William Bannister linked to a second disappearance

One day in December 1986, a woman asked her neighbor, William Bannister, to babysit her six-year-old daughter, April Cooper. Bannister turned out to be an unfortunate choice of caregiver because he was an all-around psychopath who murdered the little girl while she was in his care. They never found her body and Bannister wasn’t convicted in the crime until 1998. He’s now doing life without parole in a California prison.

Bannister has a very bad record. In 1978, he killed his girlfriend and served five years in prison for that crime. (People can get more than that for drug possession!) In 1993, seven years after April’s disappearance, he tried to strangle his teenage son’s girlfriend and was sentenced to sixteen years for attempted murder. He was, I hope, still behind bars when he was charged with April’s murder in 1995. And there he shall stay, wasting taxpayer money and oxygen, to the end of his days.

I was writing up Charley cases today and came across Laurie Lucas on NamUs. She’s also profiled on Colorado’s new cold case database (which, sadly, has no more photos than when I first wrote about it almost a month ago). The page for Laurie on there was sans photo but did have some other info and Bannister was mentioned, described as a “suspected serial killer.” No fooling? The name rang a bell, but I actually had to Google him to identify him. He was the last person known to have seen Laurie, and has proferred the old “ran off with another man” story. Yet, Laurie’s mother hadn’t heard from her for months before Laurie supposedly hooked up with a roofer and went to Texas. Laurie, I suppose, might really have run off with someone. I don’t know. The only one who knows the truth about that is Bannister.

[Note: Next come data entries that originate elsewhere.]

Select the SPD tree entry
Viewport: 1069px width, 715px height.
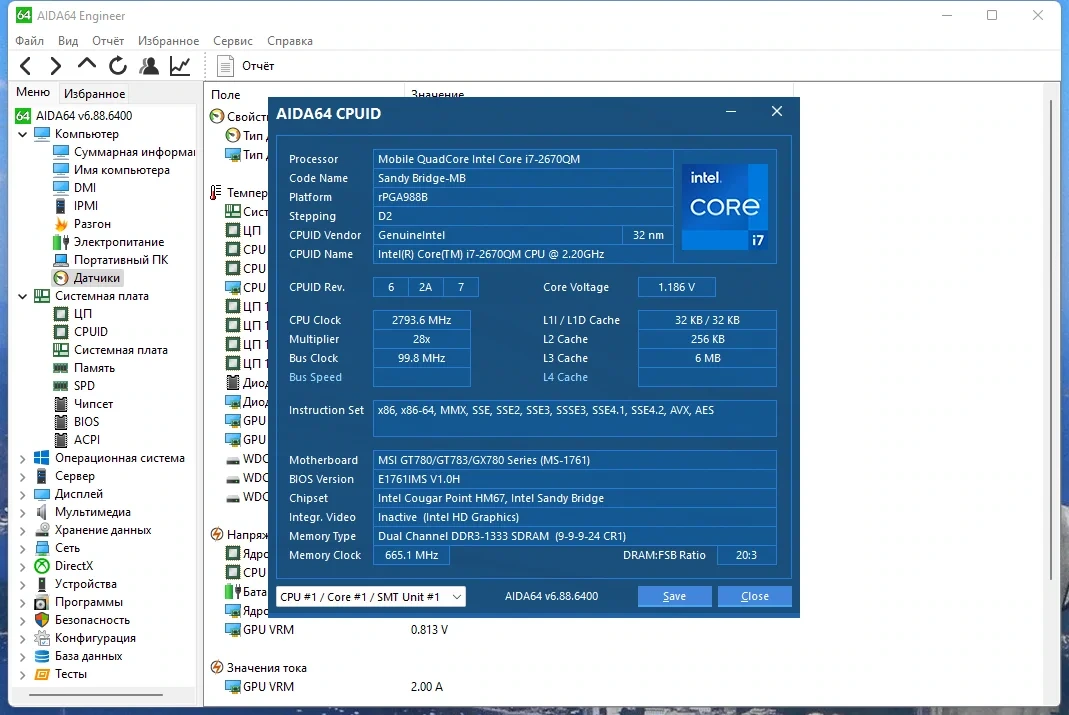(84, 386)
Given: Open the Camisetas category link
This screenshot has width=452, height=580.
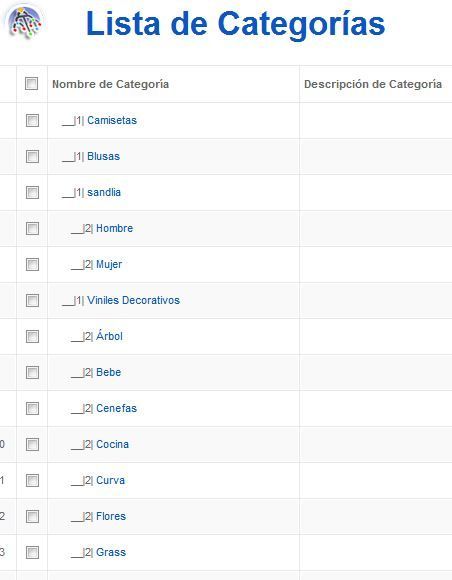Looking at the screenshot, I should [112, 120].
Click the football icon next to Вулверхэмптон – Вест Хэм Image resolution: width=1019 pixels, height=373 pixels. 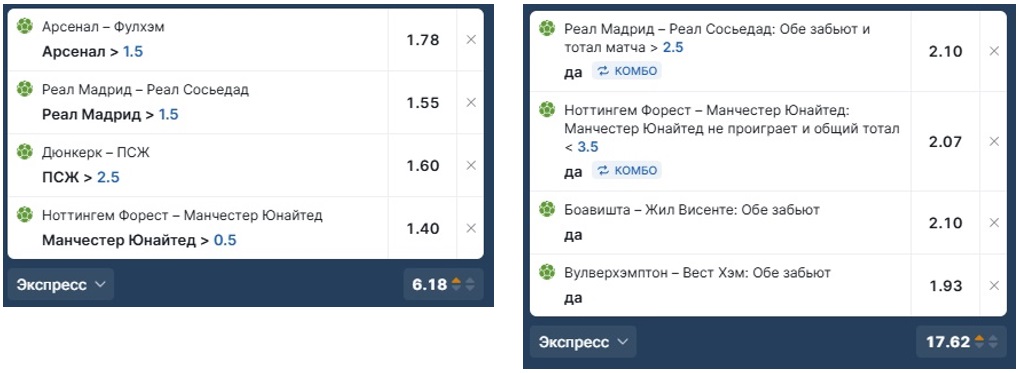[547, 272]
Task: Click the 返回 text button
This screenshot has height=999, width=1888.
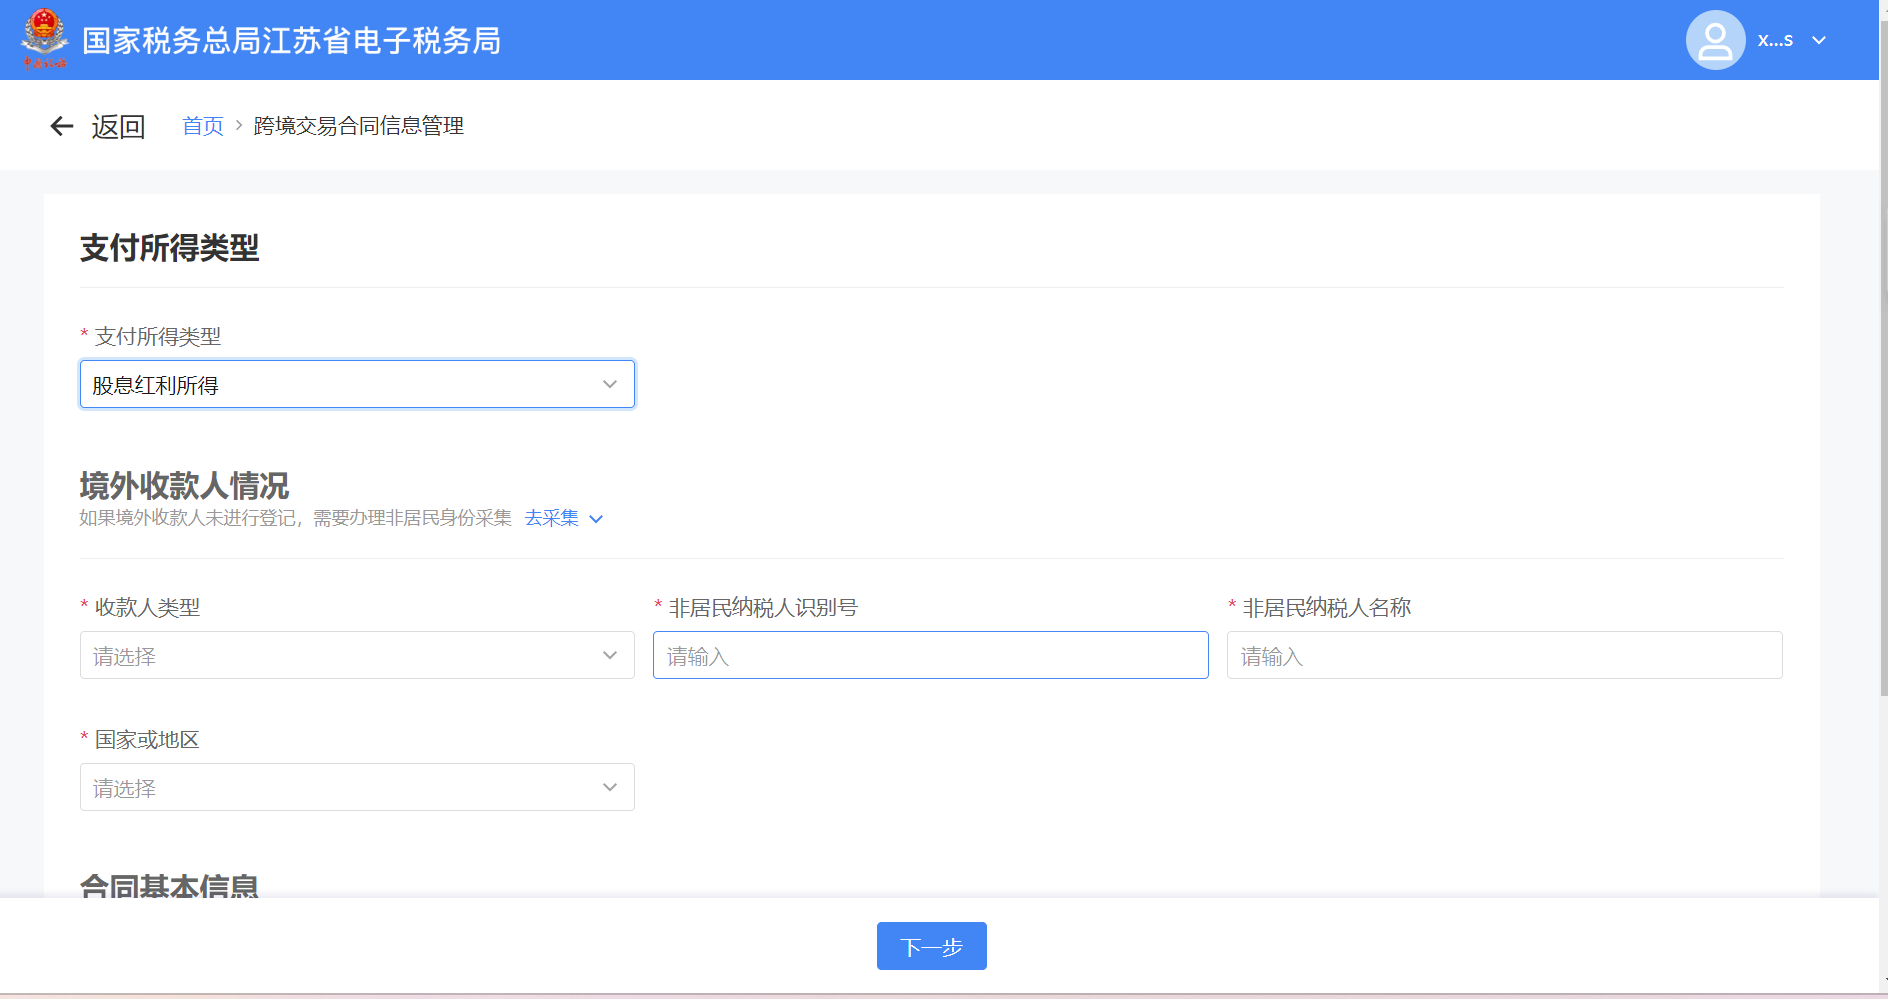Action: [x=118, y=127]
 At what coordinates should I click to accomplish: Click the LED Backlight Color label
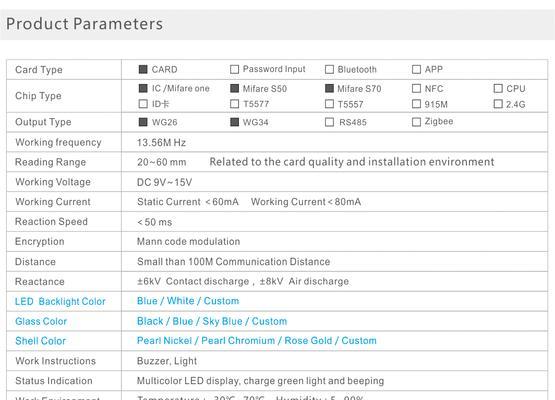pyautogui.click(x=60, y=302)
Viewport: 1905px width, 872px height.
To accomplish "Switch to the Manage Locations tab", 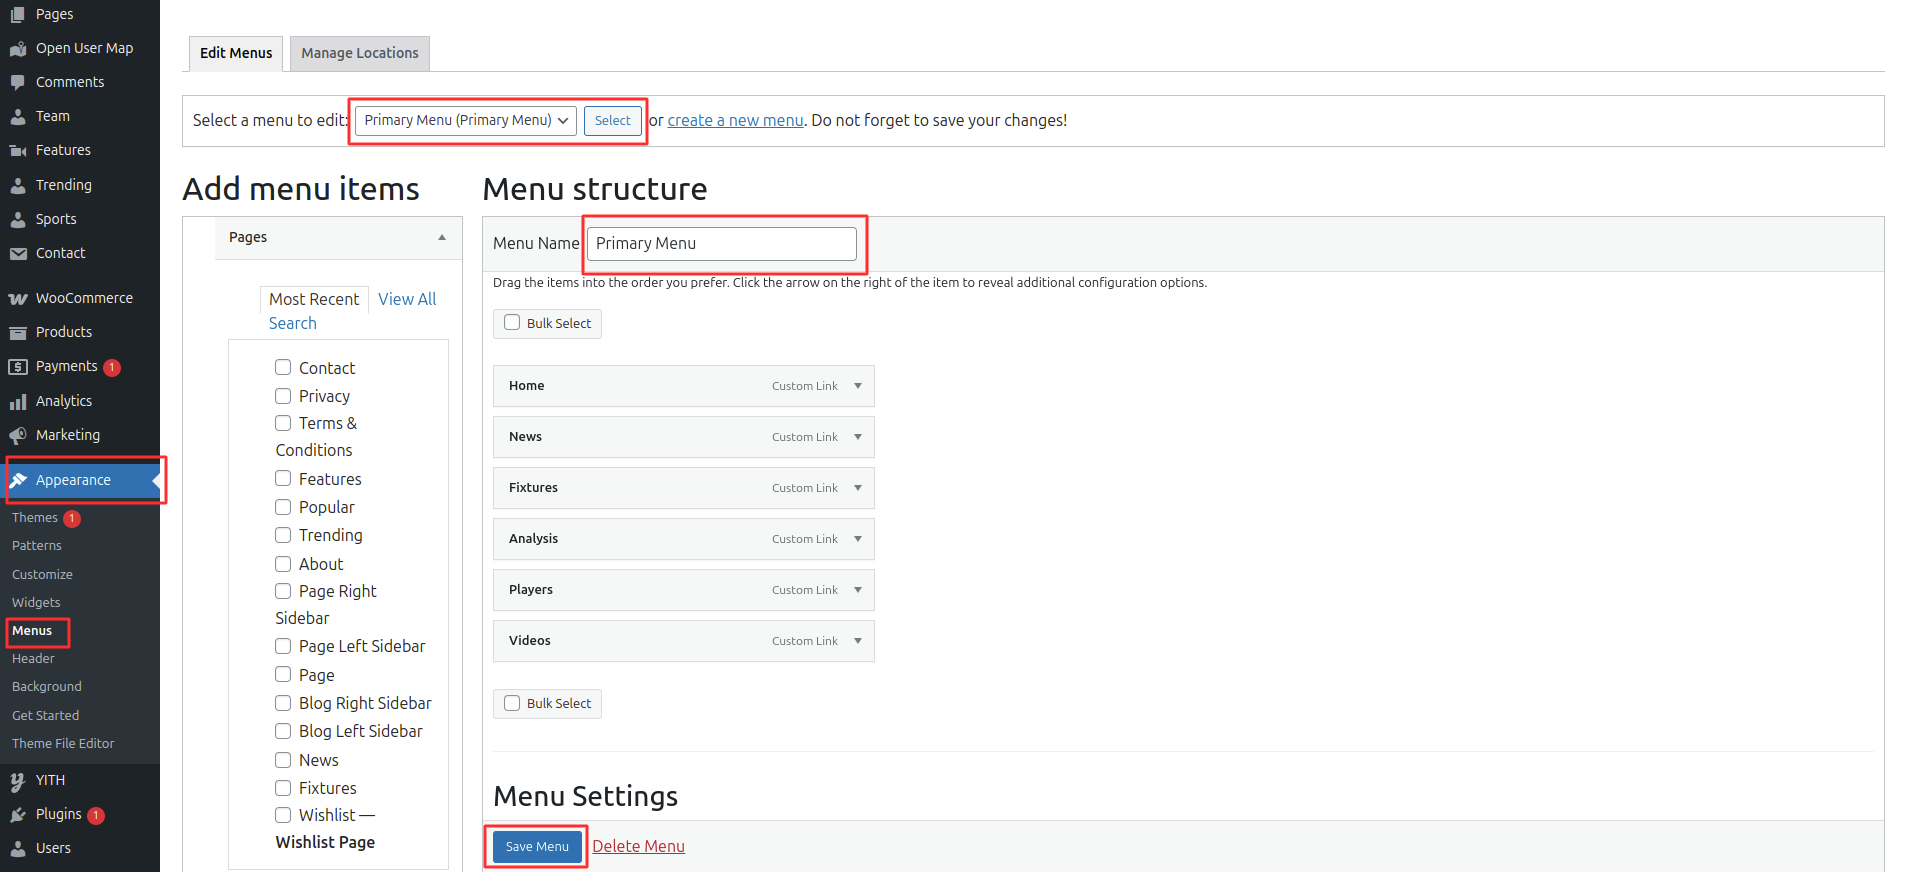I will (x=360, y=53).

I suppose as long as Bannister is still alive there is hope that he will ‘fess up to everything he’s done and lead police to the bodies of his victims — and I think there’s a good chance he’s killed more than just his girlfriend and April. But the man has nothing to gain by confessing now, and I doubt appealing to his conscience would work since he seems to have none. If he’s kept his mouth shut for the 20 years since Laurie’s disappearance, it’s hardly likely he’ll change his mind now.

Sigh.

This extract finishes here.